# RR Merlin: Best book?



## Lucio (Aug 22, 2020)

What´s the best book about the Merlin? I'm reading Gordon A.A. Wilson's "The Merlin-The engine that won the II WW" and I'm disapointed.
Lúcio


----------



## nuuumannn (Aug 23, 2020)

Alec Harvey-Bailey's book through the Rolls-Royce Heritage Trust will give you an insider's look at its development. Definitely worth adding to your collection if you can get a reasonably priced copy. I think its out of print now.

Amazon product

Reactions: Winner Winner:
1 | Like List reactions


----------



## jetcal1 (Aug 25, 2020)

I'm going to second 

 nuuumannn
,s comments but also suggest that you visit the RRHT page and screen the Merlin books there as well.
https://www.rolls-royce.com/~/media...s/about/heritage-trust-book-list-dec-2018.pdf


----------



## Lucio (Aug 25, 2020)

nuuumannn said:


> Alec Harvey-Bailey's book through the Rolls-Royce Heritage Trust will give you an insider's look at its development. Definitely worth adding to your collection if you can get a reasonably priced copy. I think its out of print now.
> 
> Amazon product




I just found a £5.00 example in UK eBay and bought it. I will cost £8.00 to ship to Brazil but I,m still happy!
Thanks for the tip!
Lúcio


----------



## Lucio (Aug 25, 2020)

jetcal1 said:


> I'm going to second
> 
> nuuumannn
> ,s comments but also suggest that you visit the RRHT page and screen the Merlin books there as well.
> https://www.rolls-royce.com/~/media...s/about/heritage-trust-book-list-dec-2018.pdf


I purchased "Rolls Royce and the Mustang" from RRHT one year ago. Very good and well-researched book! Will probably buy more books from them but, for now, I obtained one example of "Merlin in perspective" from UK's eBay at a very good price. 
To top it all I finally got "Vee's for victory" at a decent price. It´s in the mail.
Thanks!
Lúcio

Reactions: Like Like:
1 | Friendly Friendly:
1 | Like List reactions


----------



## nuuumannn (Aug 25, 2020)

Great score Lucio! Anything from RRHT is going to be quality. I have a range of books on various subjects, from the RR Dart, Olympus and various aircraft related topics. All good quality reference material.

Reactions: Agree Agree:
1 | Like List reactions


----------



## Mark Biegert (Aug 27, 2020)

I recently read the book _Not Much of An Enginee_r by Sir Stanley Hooker, who was instrumental in the development of the Merlin's supercharger. It was a good book that provided interesting details on the development of Merlin. For those engineers out there, there is an appendix that does a nice job of covering some of the theory behind supercharging.

Reactions: Like Like:
2 | Agree Agree:
1 | Like List reactions


----------



## Lucio (Aug 27, 2020)

Mark Biegert said:


> I recently read the book _Not Much of An Enginee_r by Sir Stanley Hooker, who was instrumental in the development of the Merlin's supercharger. It was a good book that provided interesting details on the development of Merlin. For those engineers out there, there is an appendix that does a nice job of covering some of the theory behind supercharging.



Mark,
This book is in my list of future purchases.


----------



## Snowygrouch (Aug 27, 2020)

Lucio said:


> What´s the best book about the Merlin? I'm reading Gordon A.A. Wilson's "The Merlin-The engine that won the II WW" and I'm disapointed.
> Lúcio



Depends a bit if your focus is engineering or broader aspects, but the VERY short answer is: They`re all a waste of time except the RRHT books.

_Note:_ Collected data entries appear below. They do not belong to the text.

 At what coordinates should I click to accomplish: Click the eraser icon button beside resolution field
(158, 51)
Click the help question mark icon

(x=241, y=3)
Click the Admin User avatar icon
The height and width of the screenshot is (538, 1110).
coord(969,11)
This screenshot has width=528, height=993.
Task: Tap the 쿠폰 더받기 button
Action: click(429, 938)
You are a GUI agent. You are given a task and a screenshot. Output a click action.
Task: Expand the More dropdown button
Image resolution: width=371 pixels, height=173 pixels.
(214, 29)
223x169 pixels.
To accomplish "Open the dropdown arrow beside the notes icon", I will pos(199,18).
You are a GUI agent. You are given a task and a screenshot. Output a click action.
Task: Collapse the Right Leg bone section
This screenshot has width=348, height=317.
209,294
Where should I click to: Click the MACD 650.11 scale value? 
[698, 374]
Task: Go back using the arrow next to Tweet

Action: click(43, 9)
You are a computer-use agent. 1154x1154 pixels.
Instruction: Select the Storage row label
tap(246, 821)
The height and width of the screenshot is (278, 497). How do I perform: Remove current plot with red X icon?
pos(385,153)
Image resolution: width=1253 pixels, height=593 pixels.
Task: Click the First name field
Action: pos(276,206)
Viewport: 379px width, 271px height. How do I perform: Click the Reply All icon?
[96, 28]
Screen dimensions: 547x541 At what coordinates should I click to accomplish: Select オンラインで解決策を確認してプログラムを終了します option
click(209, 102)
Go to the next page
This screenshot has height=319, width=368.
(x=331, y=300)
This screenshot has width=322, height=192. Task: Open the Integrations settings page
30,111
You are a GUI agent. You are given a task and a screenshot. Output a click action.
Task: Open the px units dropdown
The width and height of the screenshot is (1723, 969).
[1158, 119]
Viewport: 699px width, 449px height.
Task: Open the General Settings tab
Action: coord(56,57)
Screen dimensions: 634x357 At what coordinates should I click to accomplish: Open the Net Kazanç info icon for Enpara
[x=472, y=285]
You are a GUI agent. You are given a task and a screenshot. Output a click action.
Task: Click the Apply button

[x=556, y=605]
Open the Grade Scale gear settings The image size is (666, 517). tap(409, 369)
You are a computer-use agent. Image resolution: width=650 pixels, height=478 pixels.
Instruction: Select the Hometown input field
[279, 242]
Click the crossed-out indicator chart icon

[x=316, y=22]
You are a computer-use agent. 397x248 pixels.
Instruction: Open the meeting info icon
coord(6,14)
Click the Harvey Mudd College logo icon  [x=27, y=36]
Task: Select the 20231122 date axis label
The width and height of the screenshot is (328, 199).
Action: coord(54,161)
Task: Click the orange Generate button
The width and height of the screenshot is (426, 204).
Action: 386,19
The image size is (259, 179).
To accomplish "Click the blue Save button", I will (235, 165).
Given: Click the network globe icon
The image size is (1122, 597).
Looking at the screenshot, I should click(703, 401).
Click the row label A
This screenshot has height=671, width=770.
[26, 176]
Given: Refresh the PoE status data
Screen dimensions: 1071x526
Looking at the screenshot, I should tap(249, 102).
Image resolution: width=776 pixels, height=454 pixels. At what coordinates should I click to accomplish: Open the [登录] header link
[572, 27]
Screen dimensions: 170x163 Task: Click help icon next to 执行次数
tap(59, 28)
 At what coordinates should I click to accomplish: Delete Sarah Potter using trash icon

If it were me, I`d buy the RRHT books for the engineering, then probably add the Freeman biography by Anthony Furze to get some of the military and organizational
context. The freeman biography is really very good indeed (its not "about" the Merlin, but for background its important).

https://www.rolls-royce.com/~/media...s/about/heritage-trust-book-list-dec-2018.pdf

You might struggle to get anything from RRHT at the moment what with "circumstances", so you`ll probably have to order them 2nd hand from Abe Books.

Rolls-royce Heritage Trust - AbeBooks

I omit mentioning the Hooker book as you`re already clearly aware of it. I`ve read Wilsons book and I dont think its a terrible book, I think it was just
completely mis-titled (I hope that makes some sense to you !)

Amazon product

Reactions: Like Like:
2 | Like List reactions


----------



## jetcal1 (Aug 27, 2020)

Snowygrouch said:


> Depends a bit if your focus is engineering or broader aspects, but the VERY short answer is: They`re all a waste of time except the RRHT books.
> 
> If it were me, I`d buy the RRHT books for the engineering, then probably add the Freeman biography by Anthony Furze to get some of the military and organizational
> context. The freeman biography is really very good indeed (its not "about" the Merlin, but for background its important).
> ...




I have the book on Freeman. I thought while it was good, it was a bit uncritical.


----------



## Snowygrouch (Aug 28, 2020)

jetcal1 said:


> I have the book on Freeman. I thought while it was good, it was a bit uncritical.



I`m sure thats true in places, I think thats usually an intrinsic problem with the whole biographer/subject relationship really (except in cases where there are no surviving family members left), what do you feel in particular he missed out on saying ?

Reactions: Agree Agree:
1 | Like List reactions


----------